С Иверзевым он встречался впервые; был тот прислан в его отсутствие, кажется из запасного офицерского полка, на замену старого, неторопливого генерала Остроухова, чрезвычайно осторожного в принимаемых решениях. За столом Ермаков увидел заместителя командира дивизии по политчасти полковника Алексеева. Тот сидел, трогая высокий лоб, гладко зачесанные назад редкие волосы; худое интеллигентное лицо было свежо, словно недавно умыто, умные глаза мягко и знакомо щурились. Ермаков кивнул замполиту, и сейчас же подполковник Савельев, начальник штаба дивизии, человек тихий, больной сердцем, вынул из зубов незажженную трубку и тоже закивал седеющей головой, явно обрадованный его прибытием.
По всем этим знакам внимания Ермаков мгновенно понял, что в штабе был разговор о нем, и тут же прочно убедился в этом, услышав сбоку шепот:
– Приветствую, капитан! Как говорят, с корабля на бал?
Это был Максимов, командир стрелкового батальона, офицер средних лет; добродушный, ласковый взгляд из-под коротких ресниц светился девичьей озорной улыбкой; она весело брызгала и с его щек, всегда вызывая ответную улыбку.
– Похоже, – ответил Ермаков. – А что?
Максимов положил ему руку на колено, показывая бровями на Иверзева, сказал шепотом:
– Потом, потом…
– Прошу внимания!
Полковник Иверзев, высокий, плотный, ясно глядел перед собой; толстый карандаш был зажат в его маленьком крепком кулаке, кулак без стука опустился на карту, невольно привлекая к себе внимание офицеров. И Ермаков, вспомнив мягкую руку старика Остроухова, почему-то подумал, что кулачок этот беспощаден, властолюбив, неподатлив… Иверзев заговорил:
– Товарищи офицеры! Позавчера два передовых батальона полковника Гуляева подошли к Днепру, пытались форсировать его. Все это, как вам известно, решающих результативных последствий не имело. – Синие глаза Иверзева бегло коснулись нахмуренного лица Гуляева. – Огнем танков, артиллерии, пулеметным огнем батальоны были рассеяны по воде, вынуждены были занять прежнюю позицию на острове. – Острие карандаша ткнулось в карту. – За исключением двух, только двух неполных стрелковых взводов и одного орудия полковой батареи, сумевших переправиться на правый берег.

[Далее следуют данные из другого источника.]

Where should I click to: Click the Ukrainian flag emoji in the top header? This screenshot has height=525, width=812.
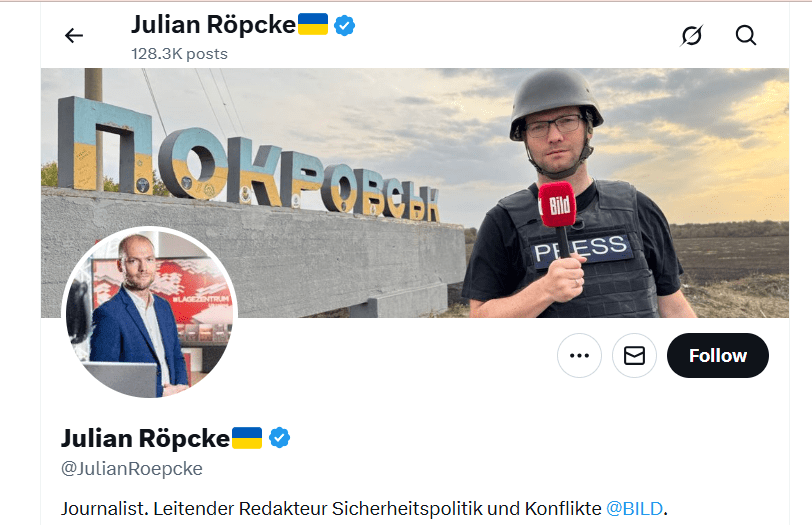pyautogui.click(x=313, y=24)
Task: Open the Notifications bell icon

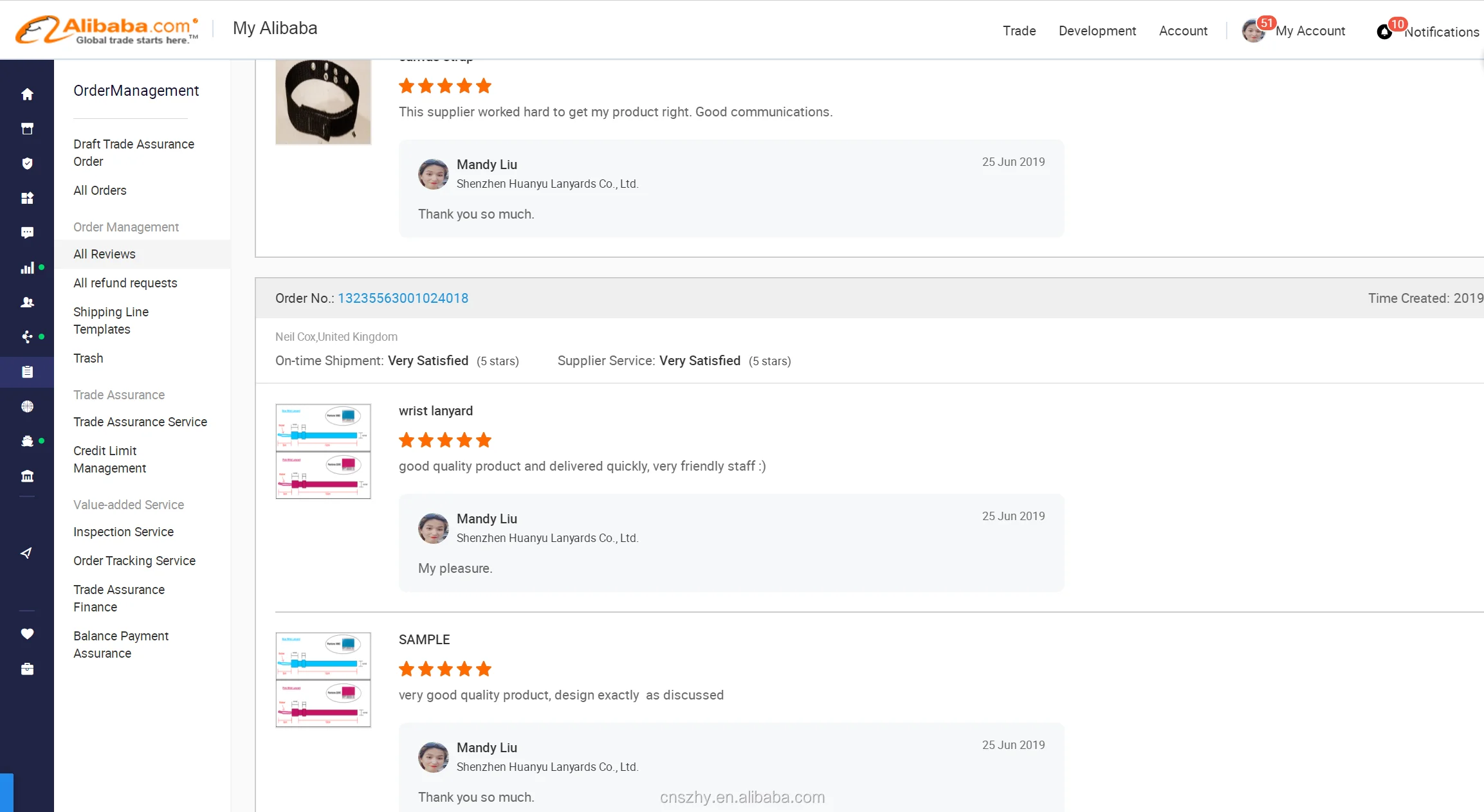Action: click(1384, 32)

«Почему одно орудие? Откуда эти сведения?» Ермаков пожал плечами, и тотчас Иверзев перевел на него взгляд – мимолетно синий, холодный свет почувствовал Ермаков на своем лице. Полковник продолжал:
– Все попытки двух батальонов форсировать Днепр вчера ночью закончились неуспехом. Наши батальоны столкнулись с глубоко и тщательно подготовленной эшелонированной немецкой обороной, весьма широкой по фронту, как теперь известно. – Иверзев снова опустил сжатый кулак на карту, губы его стали жесткими. – Наша дивизия южнее города Днепрова… Но мы сдерживаем правого и левого соседа, двое суток топчемся на месте.
Иверзев отбросил карандаш, провел пальцами по белейшей полоске подворотничка, видимо давившего горло, четко повторил:
– Двое суток! Вчера дивизия получила пополнение боеприпасами, кроме того, нам приданы танки…
«Так вот оно что! – подумал Ермаков, вспомнив горящую станцию, и поймал тревожно ускользающий взгляд полковника Гуляева. – Что он?»
– Задача дивизии следующая! – звучал голос Иверзева. – Два пополненных батальона восемьдесят пятого стрелкового полка сегодня к рассвету, а именно к пяти часам утра, сосредоточиваются: в районе деревни Золотушино – первый батальон майора Бульбанюка; второй батальон капитана Максимова – в районе лесничества. Первому батальону придаются два орудия под командованием капитана Ермакова, второму – батарея сорокапятимиллиметровых пушек лейтенанта Жарова… Кроме того, батарея восьмидесятидвухмиллиметровых минометов повзводно придается батальонам.
«Так! Значит, я поддерживаю Бульбанюка. Но какими двумя орудиями?» – подумал Ермаков, поискал глазами и нашел в углу комнаты крепко скроенного майора Бульбанюка, немолодого, с заметными оспинками на непроницаемом лице. Не поднимая головы, он неторопливо делал пометки на карте, разложив ее на коленях; из-под планшетки видны были давно не чищенные, в ошметках грязи, стоптанные сапоги. «Но какими двумя орудиями? Где они?»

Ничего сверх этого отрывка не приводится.